WHAT IS REQUIRED —
Among the entries below, which lines include the string "reply"? Show each one.

Collected data —
*** Begin section ***

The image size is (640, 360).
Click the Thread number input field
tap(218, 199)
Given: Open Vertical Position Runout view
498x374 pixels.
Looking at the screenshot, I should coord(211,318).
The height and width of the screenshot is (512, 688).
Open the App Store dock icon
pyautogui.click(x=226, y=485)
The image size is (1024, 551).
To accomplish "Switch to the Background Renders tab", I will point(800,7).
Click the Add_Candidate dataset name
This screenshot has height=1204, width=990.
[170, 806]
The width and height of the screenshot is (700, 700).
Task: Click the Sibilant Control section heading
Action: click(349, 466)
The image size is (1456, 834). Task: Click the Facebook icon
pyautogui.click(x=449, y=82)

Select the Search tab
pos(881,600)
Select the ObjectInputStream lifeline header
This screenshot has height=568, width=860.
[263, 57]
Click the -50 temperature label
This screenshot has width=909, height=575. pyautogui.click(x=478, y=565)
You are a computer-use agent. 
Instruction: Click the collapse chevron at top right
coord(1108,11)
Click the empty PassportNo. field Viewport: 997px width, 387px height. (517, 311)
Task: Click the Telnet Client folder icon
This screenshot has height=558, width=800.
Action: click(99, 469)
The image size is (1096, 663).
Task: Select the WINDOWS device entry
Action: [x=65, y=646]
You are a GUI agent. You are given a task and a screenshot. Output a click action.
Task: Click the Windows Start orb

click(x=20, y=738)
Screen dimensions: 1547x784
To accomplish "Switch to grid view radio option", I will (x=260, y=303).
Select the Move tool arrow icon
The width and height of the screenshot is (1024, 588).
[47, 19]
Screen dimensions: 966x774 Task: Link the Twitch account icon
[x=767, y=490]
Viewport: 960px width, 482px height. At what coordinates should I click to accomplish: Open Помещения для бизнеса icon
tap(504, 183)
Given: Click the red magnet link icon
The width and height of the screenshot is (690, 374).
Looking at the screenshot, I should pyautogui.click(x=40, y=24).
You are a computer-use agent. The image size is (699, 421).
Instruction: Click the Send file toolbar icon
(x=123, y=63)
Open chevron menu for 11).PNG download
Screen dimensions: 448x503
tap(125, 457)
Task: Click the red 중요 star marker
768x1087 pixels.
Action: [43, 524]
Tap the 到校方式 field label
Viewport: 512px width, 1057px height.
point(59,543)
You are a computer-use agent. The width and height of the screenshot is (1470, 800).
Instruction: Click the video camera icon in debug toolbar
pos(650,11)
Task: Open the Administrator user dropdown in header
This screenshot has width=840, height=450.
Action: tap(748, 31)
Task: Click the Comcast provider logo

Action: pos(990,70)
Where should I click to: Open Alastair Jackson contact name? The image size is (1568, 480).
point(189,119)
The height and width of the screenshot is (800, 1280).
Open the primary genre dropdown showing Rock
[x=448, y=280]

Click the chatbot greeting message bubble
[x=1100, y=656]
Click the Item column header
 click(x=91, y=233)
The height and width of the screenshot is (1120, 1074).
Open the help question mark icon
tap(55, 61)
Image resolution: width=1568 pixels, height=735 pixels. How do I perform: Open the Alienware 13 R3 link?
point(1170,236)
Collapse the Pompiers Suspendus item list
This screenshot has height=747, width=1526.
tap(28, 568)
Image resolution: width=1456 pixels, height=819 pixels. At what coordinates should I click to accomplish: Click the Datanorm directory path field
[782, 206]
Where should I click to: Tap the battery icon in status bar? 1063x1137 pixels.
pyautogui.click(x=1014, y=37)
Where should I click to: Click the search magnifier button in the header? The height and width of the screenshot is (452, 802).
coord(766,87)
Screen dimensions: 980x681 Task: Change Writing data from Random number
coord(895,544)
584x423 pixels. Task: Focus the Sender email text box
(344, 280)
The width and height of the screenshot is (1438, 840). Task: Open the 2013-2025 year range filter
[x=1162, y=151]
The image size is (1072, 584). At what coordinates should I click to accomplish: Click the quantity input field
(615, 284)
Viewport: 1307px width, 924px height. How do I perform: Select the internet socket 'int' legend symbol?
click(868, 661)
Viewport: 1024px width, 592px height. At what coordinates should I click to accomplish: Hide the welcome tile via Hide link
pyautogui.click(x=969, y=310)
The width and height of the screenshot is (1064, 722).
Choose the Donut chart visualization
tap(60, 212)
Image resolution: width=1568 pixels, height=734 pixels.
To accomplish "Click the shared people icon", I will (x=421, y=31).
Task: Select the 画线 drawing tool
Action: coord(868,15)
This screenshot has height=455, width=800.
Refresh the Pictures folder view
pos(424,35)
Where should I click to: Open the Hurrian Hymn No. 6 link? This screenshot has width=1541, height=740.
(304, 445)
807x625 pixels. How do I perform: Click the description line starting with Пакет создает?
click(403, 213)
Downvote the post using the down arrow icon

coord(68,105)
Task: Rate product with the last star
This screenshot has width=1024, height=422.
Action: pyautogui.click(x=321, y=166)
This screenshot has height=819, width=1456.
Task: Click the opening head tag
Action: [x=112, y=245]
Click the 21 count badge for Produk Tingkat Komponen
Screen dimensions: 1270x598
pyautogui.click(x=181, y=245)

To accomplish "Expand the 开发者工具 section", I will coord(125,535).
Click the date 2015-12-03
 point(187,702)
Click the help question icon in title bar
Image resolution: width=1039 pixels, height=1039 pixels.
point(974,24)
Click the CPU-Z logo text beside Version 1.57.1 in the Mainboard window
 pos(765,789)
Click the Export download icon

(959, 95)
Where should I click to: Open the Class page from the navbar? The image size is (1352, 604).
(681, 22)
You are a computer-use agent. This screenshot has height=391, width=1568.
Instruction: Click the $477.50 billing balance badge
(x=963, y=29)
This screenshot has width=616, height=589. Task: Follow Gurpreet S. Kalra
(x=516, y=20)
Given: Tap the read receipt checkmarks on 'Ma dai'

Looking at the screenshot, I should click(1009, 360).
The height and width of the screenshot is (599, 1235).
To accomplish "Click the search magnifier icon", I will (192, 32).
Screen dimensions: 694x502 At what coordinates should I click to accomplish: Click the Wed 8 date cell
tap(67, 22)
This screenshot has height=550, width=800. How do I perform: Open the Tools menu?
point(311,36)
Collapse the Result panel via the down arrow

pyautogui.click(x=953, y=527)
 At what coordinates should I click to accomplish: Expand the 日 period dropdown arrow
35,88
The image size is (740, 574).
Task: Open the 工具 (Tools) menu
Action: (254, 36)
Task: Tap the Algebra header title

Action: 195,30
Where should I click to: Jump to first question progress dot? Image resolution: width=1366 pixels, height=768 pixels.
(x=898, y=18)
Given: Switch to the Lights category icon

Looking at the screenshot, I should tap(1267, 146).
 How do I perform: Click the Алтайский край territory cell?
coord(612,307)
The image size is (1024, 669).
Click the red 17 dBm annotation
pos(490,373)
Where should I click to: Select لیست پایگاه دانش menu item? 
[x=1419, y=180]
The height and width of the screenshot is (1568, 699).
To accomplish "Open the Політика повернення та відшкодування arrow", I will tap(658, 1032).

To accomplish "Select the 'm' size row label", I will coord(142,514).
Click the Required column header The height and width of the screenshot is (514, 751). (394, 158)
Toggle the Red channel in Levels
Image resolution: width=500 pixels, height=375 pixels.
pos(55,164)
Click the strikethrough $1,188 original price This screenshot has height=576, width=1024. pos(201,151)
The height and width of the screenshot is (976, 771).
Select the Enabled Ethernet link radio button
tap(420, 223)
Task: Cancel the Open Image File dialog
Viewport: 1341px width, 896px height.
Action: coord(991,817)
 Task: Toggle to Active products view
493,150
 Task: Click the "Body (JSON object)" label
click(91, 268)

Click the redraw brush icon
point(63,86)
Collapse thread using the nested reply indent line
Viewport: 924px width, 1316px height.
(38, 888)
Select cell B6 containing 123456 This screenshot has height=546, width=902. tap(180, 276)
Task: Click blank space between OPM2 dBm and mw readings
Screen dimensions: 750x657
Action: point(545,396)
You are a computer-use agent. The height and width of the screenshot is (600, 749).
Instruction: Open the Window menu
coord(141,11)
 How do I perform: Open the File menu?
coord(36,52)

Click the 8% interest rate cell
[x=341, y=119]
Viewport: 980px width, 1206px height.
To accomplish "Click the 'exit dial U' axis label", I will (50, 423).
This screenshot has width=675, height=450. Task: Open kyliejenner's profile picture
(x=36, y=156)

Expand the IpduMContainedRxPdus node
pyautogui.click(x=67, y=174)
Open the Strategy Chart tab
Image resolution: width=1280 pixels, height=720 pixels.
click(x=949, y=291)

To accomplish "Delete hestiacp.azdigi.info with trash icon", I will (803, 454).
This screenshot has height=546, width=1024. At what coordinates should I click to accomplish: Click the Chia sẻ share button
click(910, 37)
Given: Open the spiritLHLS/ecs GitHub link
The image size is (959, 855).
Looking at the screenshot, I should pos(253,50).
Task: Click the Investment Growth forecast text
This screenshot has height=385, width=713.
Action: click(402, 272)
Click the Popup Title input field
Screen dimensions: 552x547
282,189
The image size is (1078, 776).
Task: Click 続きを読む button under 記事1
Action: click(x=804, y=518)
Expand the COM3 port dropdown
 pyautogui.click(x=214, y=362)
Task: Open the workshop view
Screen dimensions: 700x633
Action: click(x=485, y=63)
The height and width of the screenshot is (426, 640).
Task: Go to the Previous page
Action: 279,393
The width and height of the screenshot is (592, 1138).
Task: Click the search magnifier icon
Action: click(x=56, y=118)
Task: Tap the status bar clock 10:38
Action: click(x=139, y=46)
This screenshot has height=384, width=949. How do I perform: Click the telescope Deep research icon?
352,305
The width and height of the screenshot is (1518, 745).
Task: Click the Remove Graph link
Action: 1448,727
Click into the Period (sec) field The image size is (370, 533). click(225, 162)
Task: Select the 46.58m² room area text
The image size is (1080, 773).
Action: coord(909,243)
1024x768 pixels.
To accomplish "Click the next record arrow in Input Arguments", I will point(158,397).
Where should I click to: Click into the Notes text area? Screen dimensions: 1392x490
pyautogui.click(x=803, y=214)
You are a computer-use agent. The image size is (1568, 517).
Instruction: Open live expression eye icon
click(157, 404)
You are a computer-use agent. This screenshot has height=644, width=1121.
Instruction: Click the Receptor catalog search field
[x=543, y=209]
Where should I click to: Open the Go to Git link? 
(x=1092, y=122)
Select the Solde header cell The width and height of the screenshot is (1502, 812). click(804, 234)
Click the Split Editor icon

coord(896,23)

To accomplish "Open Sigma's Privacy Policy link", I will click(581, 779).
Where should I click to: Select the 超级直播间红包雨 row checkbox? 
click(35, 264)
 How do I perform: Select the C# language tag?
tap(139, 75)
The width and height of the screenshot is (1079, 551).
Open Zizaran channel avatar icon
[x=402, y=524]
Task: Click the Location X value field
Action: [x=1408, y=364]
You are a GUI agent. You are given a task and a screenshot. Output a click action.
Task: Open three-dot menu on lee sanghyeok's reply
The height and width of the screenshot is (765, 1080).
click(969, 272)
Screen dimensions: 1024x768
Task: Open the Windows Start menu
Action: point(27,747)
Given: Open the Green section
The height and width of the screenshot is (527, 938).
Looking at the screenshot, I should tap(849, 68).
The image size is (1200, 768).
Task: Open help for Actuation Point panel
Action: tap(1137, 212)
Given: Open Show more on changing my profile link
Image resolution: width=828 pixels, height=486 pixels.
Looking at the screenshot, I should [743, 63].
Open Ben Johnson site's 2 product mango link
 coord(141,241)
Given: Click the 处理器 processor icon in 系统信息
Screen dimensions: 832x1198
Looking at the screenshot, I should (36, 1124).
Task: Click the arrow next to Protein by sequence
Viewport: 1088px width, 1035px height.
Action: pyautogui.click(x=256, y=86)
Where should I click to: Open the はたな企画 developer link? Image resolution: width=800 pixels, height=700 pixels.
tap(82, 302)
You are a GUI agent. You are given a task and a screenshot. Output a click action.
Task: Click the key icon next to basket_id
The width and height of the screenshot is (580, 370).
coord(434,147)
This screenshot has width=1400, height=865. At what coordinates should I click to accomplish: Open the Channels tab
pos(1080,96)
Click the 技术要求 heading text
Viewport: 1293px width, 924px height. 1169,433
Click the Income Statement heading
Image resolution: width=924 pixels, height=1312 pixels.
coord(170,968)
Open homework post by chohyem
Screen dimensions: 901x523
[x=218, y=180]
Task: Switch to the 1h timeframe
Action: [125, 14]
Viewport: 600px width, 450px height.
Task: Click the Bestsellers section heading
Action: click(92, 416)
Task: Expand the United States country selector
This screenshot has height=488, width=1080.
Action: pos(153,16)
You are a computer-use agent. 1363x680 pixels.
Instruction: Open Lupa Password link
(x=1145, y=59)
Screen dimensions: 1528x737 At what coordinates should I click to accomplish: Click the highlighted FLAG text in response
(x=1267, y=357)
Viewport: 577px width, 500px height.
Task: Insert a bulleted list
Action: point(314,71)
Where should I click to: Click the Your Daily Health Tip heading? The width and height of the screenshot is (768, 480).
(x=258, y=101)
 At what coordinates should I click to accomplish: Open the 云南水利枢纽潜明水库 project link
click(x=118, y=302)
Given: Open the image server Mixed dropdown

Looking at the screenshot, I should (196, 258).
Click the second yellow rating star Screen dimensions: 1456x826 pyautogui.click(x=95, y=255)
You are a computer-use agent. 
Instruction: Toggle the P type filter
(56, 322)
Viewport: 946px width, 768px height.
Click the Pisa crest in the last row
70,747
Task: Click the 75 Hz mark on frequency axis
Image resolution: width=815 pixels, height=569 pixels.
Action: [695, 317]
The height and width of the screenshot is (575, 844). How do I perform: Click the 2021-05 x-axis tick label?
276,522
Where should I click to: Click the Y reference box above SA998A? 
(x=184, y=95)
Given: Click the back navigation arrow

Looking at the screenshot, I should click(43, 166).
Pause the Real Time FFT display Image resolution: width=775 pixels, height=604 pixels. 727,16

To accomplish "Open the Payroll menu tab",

*** End section ***

SOLUTION BELOW —
Collapse thread using the nested reply indent line
Task: Open three-dot menu on lee sanghyeok's reply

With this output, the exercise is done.